Entries on where items appear:
+-------+
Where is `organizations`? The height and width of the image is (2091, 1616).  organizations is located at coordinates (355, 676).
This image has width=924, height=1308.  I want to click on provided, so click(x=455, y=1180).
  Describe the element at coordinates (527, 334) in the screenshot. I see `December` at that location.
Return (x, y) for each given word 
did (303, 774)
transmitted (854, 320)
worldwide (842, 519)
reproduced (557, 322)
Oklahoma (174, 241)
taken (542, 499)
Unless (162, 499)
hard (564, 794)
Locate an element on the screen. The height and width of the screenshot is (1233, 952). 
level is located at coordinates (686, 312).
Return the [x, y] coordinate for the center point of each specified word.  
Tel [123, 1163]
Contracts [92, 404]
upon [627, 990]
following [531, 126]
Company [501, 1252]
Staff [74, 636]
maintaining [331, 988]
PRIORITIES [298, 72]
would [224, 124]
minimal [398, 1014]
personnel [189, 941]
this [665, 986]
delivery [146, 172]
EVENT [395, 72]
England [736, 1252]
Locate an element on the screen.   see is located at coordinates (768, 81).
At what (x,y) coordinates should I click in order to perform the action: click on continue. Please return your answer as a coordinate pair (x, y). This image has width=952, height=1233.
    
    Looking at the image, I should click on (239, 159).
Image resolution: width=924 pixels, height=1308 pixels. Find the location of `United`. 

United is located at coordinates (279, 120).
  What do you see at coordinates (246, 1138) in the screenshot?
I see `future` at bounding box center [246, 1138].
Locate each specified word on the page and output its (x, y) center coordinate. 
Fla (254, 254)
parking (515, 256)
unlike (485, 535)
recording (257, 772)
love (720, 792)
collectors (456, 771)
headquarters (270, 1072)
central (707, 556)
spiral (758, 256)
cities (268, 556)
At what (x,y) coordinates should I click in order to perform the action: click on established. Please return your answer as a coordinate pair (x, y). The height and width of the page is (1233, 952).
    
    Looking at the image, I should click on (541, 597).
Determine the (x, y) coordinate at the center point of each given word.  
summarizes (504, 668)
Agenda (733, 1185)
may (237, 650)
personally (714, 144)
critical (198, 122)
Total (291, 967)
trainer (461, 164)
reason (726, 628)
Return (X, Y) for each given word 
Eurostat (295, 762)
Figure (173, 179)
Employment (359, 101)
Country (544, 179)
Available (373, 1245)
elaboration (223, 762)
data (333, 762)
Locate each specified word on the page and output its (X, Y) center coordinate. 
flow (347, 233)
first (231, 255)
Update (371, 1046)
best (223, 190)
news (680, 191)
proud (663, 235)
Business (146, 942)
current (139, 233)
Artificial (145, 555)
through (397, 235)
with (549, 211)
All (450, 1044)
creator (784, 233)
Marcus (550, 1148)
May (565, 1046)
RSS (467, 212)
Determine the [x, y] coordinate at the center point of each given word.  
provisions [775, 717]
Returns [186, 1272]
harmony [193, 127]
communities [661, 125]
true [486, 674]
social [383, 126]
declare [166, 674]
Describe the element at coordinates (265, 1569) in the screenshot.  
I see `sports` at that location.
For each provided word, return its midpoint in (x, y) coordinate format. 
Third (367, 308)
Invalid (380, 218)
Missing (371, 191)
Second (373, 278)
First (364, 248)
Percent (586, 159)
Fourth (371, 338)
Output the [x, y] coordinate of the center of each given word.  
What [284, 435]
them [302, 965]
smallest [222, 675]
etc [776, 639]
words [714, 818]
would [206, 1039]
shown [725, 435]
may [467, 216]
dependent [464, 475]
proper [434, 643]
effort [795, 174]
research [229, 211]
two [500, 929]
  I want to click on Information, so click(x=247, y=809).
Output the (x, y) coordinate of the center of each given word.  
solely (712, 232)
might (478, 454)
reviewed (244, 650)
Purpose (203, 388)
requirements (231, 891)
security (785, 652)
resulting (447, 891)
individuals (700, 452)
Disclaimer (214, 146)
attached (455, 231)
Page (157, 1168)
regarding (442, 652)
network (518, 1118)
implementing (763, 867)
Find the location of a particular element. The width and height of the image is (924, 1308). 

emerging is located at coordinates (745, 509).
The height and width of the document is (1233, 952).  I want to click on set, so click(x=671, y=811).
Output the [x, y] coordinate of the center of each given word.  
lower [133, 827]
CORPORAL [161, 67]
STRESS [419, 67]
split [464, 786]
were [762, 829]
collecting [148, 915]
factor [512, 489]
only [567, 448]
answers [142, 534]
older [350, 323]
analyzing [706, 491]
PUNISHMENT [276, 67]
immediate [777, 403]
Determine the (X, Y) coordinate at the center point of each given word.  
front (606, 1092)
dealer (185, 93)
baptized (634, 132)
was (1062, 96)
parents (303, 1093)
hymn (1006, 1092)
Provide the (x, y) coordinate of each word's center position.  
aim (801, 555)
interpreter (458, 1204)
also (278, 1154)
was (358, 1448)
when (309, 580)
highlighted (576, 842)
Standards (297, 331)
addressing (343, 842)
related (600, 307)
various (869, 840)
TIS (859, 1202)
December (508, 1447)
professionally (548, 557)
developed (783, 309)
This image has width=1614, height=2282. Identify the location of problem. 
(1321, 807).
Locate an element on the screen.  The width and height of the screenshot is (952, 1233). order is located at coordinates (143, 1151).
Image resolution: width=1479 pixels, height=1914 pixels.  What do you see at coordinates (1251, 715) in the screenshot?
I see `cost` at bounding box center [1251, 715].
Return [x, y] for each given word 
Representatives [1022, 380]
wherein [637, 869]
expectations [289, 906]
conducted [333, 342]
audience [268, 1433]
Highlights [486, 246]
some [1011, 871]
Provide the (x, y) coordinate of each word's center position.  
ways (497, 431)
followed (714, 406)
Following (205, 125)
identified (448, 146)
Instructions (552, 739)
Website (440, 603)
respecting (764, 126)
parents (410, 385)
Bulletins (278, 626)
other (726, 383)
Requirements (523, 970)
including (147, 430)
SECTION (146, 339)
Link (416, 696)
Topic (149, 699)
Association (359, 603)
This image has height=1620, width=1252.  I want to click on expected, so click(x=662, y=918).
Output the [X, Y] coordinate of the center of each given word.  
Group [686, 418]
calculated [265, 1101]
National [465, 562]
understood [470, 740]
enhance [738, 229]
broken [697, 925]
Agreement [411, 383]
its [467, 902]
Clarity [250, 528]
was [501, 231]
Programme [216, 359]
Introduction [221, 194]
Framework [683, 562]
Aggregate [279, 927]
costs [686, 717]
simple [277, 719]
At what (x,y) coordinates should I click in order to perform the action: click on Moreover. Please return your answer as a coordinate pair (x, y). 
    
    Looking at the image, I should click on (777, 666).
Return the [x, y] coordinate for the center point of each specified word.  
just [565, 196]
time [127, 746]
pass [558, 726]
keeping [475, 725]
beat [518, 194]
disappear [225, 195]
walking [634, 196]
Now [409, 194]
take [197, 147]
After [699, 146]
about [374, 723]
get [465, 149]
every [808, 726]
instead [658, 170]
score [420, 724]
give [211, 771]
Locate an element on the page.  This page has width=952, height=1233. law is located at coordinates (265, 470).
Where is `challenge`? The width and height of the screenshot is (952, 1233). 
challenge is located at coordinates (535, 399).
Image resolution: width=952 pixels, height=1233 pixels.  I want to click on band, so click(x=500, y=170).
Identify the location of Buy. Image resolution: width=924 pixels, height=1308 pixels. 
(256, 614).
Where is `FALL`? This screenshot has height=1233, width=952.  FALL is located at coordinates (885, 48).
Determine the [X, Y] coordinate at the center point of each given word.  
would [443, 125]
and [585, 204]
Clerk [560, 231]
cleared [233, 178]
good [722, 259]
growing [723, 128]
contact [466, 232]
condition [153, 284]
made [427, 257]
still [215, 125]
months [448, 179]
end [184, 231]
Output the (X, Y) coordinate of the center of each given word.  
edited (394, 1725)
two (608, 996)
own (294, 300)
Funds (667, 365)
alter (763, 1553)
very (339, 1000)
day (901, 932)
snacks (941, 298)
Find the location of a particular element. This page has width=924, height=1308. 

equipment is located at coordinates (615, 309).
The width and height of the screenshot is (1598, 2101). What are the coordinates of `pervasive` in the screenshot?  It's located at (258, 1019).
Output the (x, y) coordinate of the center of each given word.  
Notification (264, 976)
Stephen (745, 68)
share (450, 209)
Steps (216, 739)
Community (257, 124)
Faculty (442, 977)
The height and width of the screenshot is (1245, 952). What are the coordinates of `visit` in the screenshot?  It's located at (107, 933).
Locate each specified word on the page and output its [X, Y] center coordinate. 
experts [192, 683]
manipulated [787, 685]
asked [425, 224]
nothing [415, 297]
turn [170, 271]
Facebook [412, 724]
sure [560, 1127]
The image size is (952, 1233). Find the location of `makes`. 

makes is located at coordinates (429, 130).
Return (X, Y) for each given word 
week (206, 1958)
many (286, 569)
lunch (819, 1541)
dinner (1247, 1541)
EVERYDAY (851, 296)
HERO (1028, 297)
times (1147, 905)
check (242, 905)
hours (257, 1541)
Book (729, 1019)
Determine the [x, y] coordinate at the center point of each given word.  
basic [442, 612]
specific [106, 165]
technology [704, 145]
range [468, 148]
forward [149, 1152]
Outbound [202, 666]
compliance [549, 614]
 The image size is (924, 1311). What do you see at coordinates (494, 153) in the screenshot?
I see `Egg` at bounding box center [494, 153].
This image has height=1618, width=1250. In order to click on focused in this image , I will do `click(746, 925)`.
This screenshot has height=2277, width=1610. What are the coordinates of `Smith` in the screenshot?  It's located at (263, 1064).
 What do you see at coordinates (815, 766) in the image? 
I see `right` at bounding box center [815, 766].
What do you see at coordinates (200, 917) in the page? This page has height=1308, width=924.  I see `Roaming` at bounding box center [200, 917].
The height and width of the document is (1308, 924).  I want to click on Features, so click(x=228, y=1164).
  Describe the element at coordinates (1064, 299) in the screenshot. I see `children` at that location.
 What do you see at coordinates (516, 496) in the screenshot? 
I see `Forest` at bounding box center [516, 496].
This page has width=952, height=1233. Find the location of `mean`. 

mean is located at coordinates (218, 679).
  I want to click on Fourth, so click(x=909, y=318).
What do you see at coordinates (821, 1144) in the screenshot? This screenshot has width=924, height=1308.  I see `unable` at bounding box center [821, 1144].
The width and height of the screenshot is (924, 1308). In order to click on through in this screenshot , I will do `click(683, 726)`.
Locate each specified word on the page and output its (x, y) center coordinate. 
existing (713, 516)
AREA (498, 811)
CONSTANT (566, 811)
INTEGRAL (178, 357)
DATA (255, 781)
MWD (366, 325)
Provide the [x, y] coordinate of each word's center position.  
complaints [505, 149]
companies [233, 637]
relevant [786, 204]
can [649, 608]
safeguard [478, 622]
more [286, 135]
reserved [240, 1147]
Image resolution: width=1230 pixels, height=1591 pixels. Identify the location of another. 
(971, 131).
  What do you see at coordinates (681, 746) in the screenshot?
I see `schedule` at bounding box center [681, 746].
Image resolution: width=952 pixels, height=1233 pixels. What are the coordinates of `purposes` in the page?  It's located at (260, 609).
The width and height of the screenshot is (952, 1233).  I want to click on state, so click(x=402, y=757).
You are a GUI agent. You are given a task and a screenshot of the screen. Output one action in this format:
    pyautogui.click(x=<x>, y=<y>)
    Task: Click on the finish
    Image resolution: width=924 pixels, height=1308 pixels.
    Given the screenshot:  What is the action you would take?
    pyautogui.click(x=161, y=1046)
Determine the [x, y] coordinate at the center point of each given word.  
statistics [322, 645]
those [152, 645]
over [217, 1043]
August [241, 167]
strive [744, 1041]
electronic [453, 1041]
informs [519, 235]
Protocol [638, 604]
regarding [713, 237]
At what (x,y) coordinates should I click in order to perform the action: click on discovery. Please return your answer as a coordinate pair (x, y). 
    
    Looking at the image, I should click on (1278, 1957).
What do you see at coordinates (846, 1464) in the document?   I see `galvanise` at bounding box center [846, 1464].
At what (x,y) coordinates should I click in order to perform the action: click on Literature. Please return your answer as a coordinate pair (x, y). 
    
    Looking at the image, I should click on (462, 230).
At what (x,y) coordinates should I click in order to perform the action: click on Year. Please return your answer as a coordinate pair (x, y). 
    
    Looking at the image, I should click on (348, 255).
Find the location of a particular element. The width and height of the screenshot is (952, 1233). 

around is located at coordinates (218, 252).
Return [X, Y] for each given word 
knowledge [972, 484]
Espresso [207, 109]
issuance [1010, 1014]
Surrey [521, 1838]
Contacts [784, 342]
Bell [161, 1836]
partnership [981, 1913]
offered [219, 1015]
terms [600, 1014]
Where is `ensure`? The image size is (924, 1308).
+-------+
§ What needs to be done:
Copy out the lines of the listing from the one containing "can [649, 608]" through the one containing "pyautogui.click(x=161, y=1046)", both ends included, with no changes.

§ Answer to the exercise:
can [649, 608]
safeguard [478, 622]
more [286, 135]
reserved [240, 1147]
Image resolution: width=1230 pixels, height=1591 pixels. Identify the location of another. 
(971, 131).
  What do you see at coordinates (681, 746) in the screenshot?
I see `schedule` at bounding box center [681, 746].
Image resolution: width=952 pixels, height=1233 pixels. What are the coordinates of `purposes` in the page?  It's located at (260, 609).
The width and height of the screenshot is (952, 1233).  I want to click on state, so click(x=402, y=757).
You are a GUI agent. You are given a task and a screenshot of the screen. Output one action in this format:
    pyautogui.click(x=<x>, y=<y>)
    Task: Click on the finish
    Image resolution: width=924 pixels, height=1308 pixels.
    Given the screenshot:  What is the action you would take?
    pyautogui.click(x=161, y=1046)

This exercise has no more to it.